Businesses can spend weeks creating animated videos for their homepage – or months if they don’t have an in-house designer. Hobart-based startup Biteable is not only slicing down that time to less than 10 minutes, but also making the process as simple as it is to create graphics on Canva and as cheap as creating professional videos can get.
Behind the startup is a trio of entrepreneurs including James MacGregor, Simon Westlake and Tommy Fotak, who have merged their skillsets in marketing, design and software development to create an innovative tool for businesses.
So how does it work? You create a free account on biteable.com; and then start making videos by selecting a ‘scene’, customising the colours and text, adding more scenes to your heart’s content, and pressing done. A watermarked version of the video will be sent to your email in 15 minutes or less; and if you’re happy with your creation, you can purchase a High Definition non-watermarked version for $99, which can then be posted anywhere online. If you’re not happy, you can always go back and edit as many times as you like.

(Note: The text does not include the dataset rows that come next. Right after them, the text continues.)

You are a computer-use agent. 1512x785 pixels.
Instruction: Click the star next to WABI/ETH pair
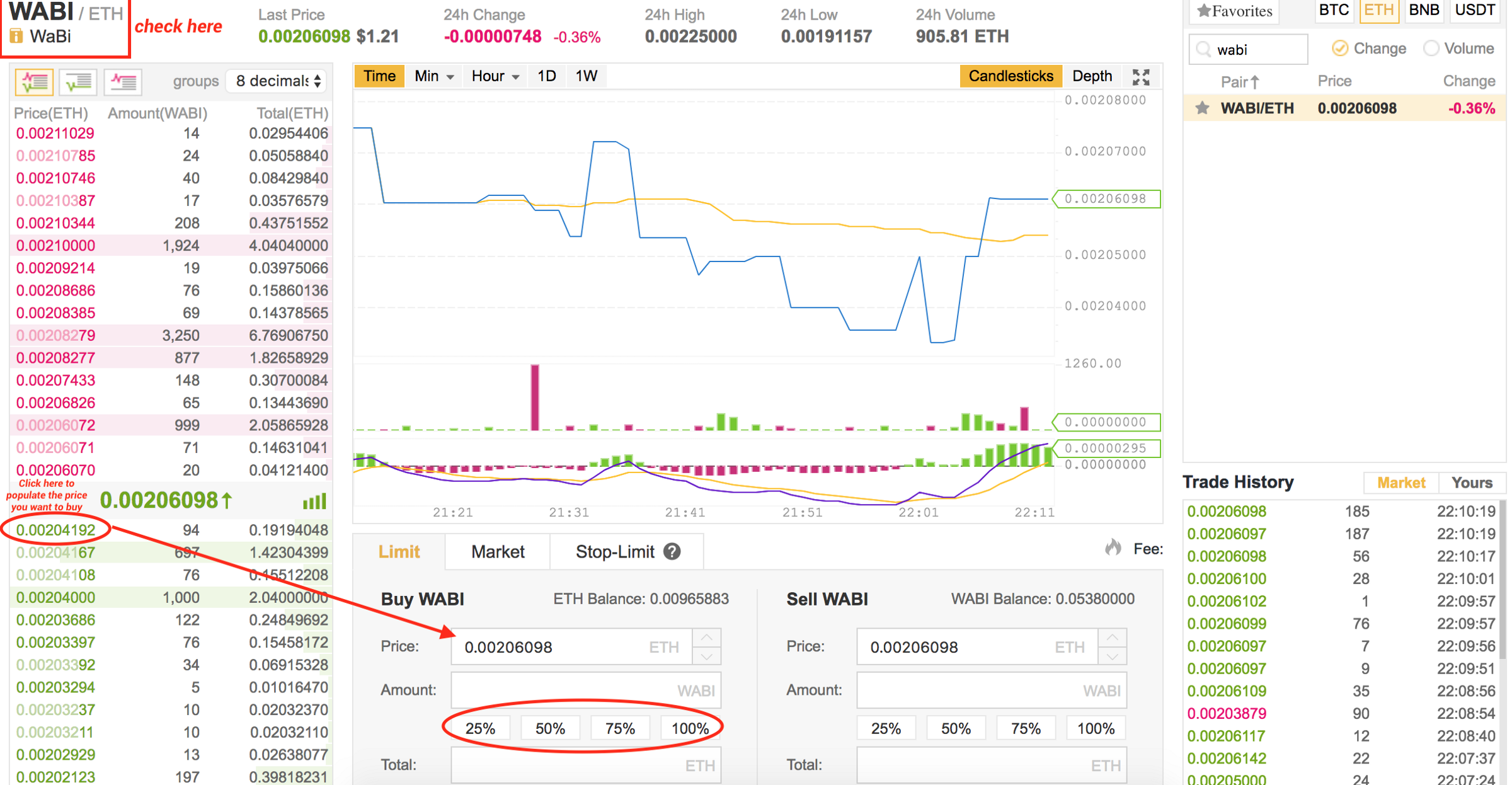click(x=1202, y=108)
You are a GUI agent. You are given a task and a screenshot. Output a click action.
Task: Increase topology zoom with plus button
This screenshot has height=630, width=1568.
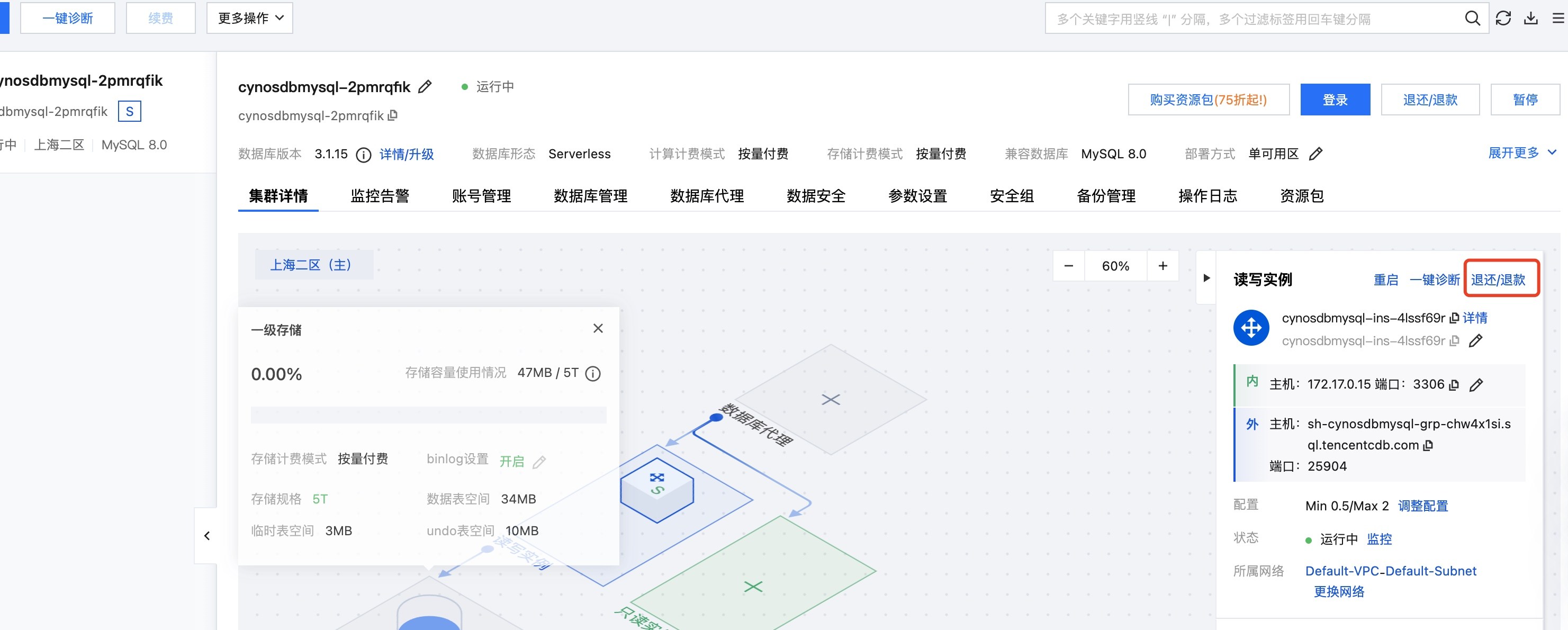(x=1163, y=266)
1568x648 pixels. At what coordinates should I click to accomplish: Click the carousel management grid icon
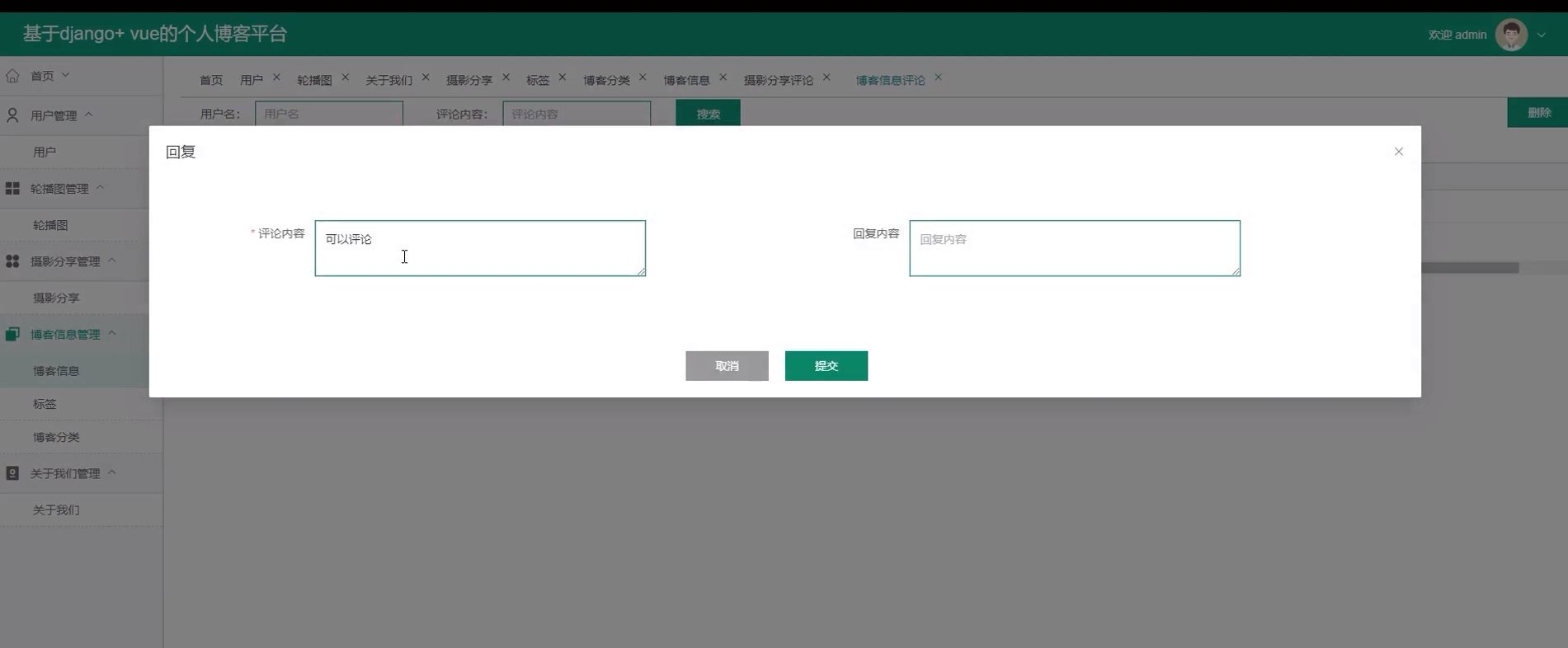tap(12, 189)
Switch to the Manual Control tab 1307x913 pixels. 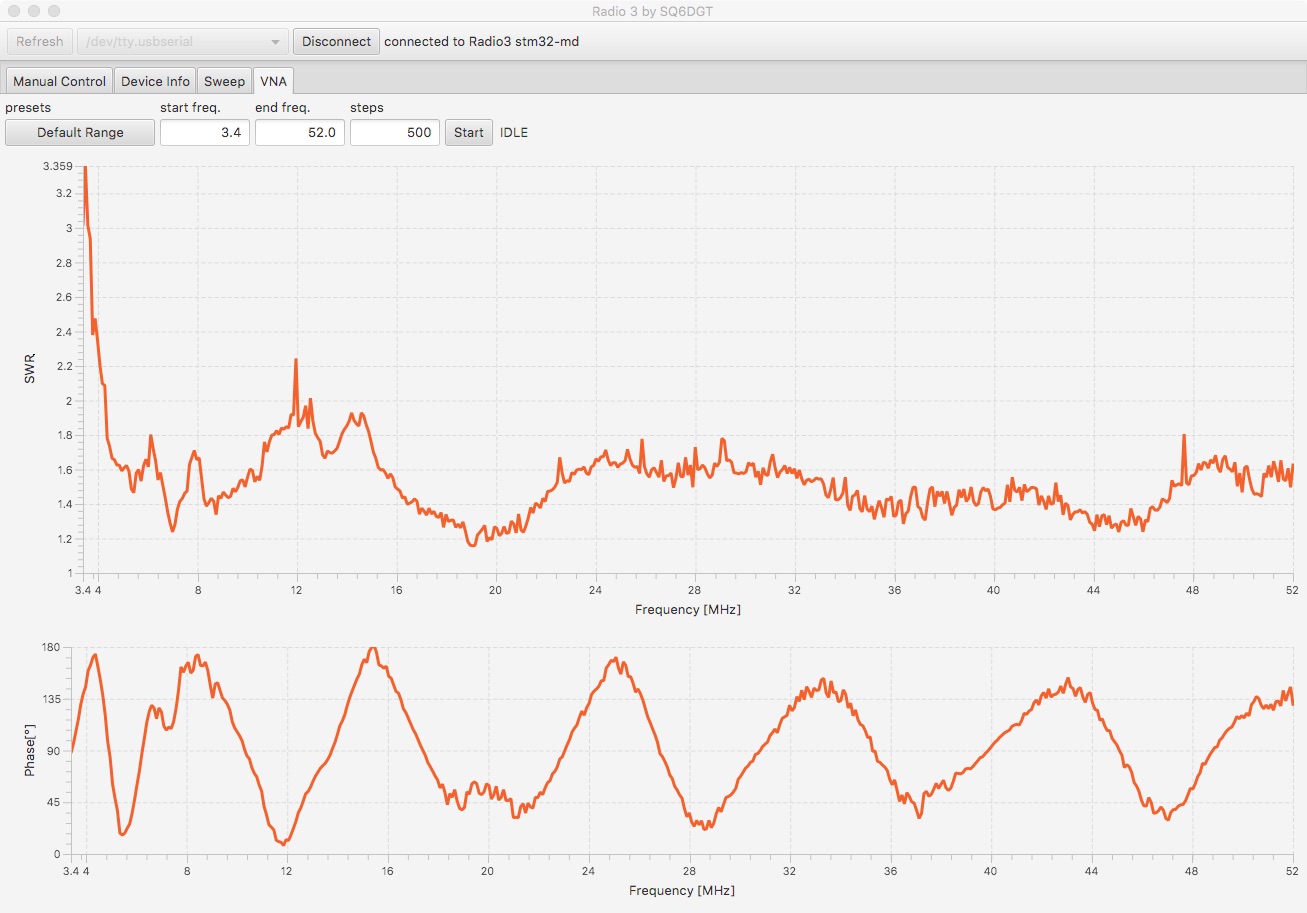click(59, 81)
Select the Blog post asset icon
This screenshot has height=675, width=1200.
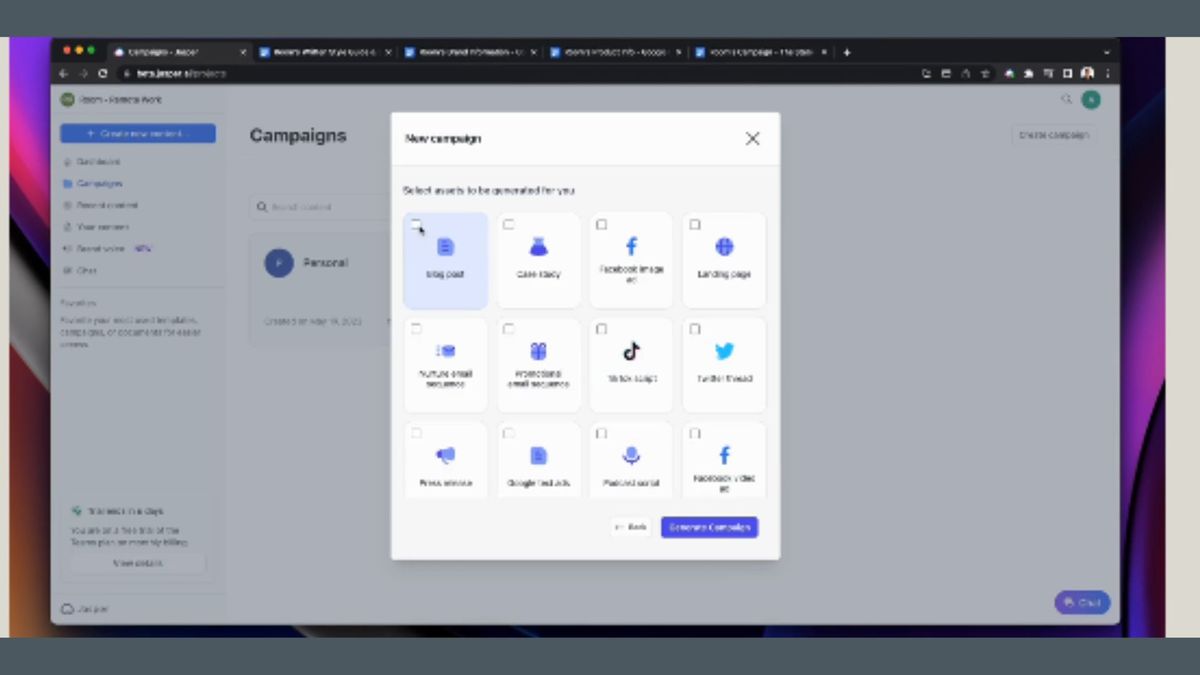tap(445, 247)
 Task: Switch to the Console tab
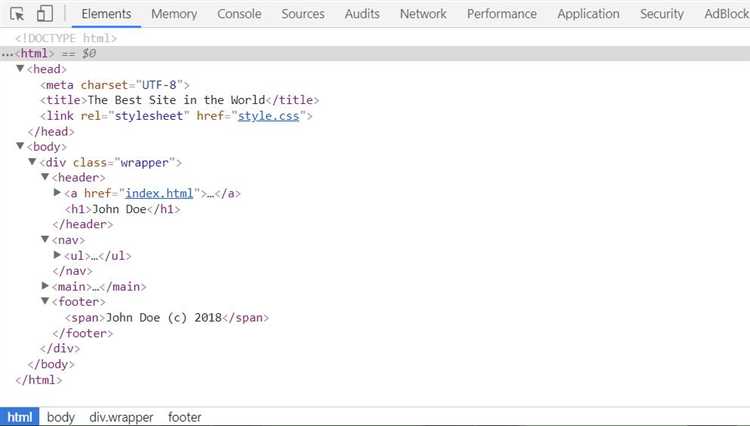[239, 14]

MacGregor said they are currently testing the platform, so the business model is not set in stone. They are, however, steering towards a tiered Subscription-as-a-Service (SaaS) model, but that will be implemented later in the year should that be appropriate.
Launched in beta two months, they’ve already started generating revenue from seven paying customers, with a goal to hit 100 paying customers over the next few months. Currently there are over 400 businesses trialling the platform.
The co-founders have been working on Biteable for the past year, developing a sophisticated backend system from scratch and designing templates for users. MacGregor admitted that something so easy to use is actually very difficult to build.
The idea for Biteable spawned from the realisation that newly founded companies and startups don’t necessarily have the time or budget to get professional videos made. Prior to Biteable, the co-founders ran a video production company; and on average, each animated video took four to six weeks to complete.
“We spoke to hundreds of companies and we realised that they wanted something broadcast-quality video that looks like a TV ad, but they wanted it fast and cheap. We just needed to build a system that automates video production,” says MacGregor.
But aren’t there other video creation platforms on the market? MacGregor explains that other businesses offer a WYSIWYG-style video editor – meaning that users have the options to design every element of the video. The problem with this, MacGregor says is that by providing users the option to do everything, they can’t produce broadcast quality video: “What you produce is something that looks like Clip Art. Those tools are really great for making your mum an animated birthday card. But they are terrible for promoting your business.”
“What we are doing is limiting your options, but guaranteeing that it will look like a TV ad. We see ourselves as the Frontpage or WordPress for video.”
Though Biteable is for solely creating animated videos at the moment, the co-founders have a few tricks up their sleeve for the future. MacGregor admits they will be developing the platform so that users can edit live footage; create 3D and hybrid videos, and much more.
Building such a sophisticated technology hasn’t cost much in terms of dollar value, but has been very time-consuming, MacGregor says. Each of the co-founders have clients, so they were able to bootstrap their venture.
“Once we’ve got 100 happy paying customers, we’ll seek seed investment. That will allow us to develop thousands of templates, and build out all the features we’ve had in the pipelines,” he adds.
MacGregor, who has worked with BigCommerce, Moo.com and Bugherd, is in charge of the startup’s marketing operations, with his brother Westlake taking the lead on designing the animated templates. Westlake is well-versed in animation, and his credits include animator of The Adventures of Tin Tin (2011). Fotak is the developer who brought the Biteable concept to life, and is in charge of all the technical intricacies.
We think this startup is incredibly promising and we’d even go far as to say they will start getting acquisition offers over the next three years. But given the scope of the project, external funding will play a significant role in the growth of this Tasmanian startup.
You can play around with Biteable via www.biteable.com.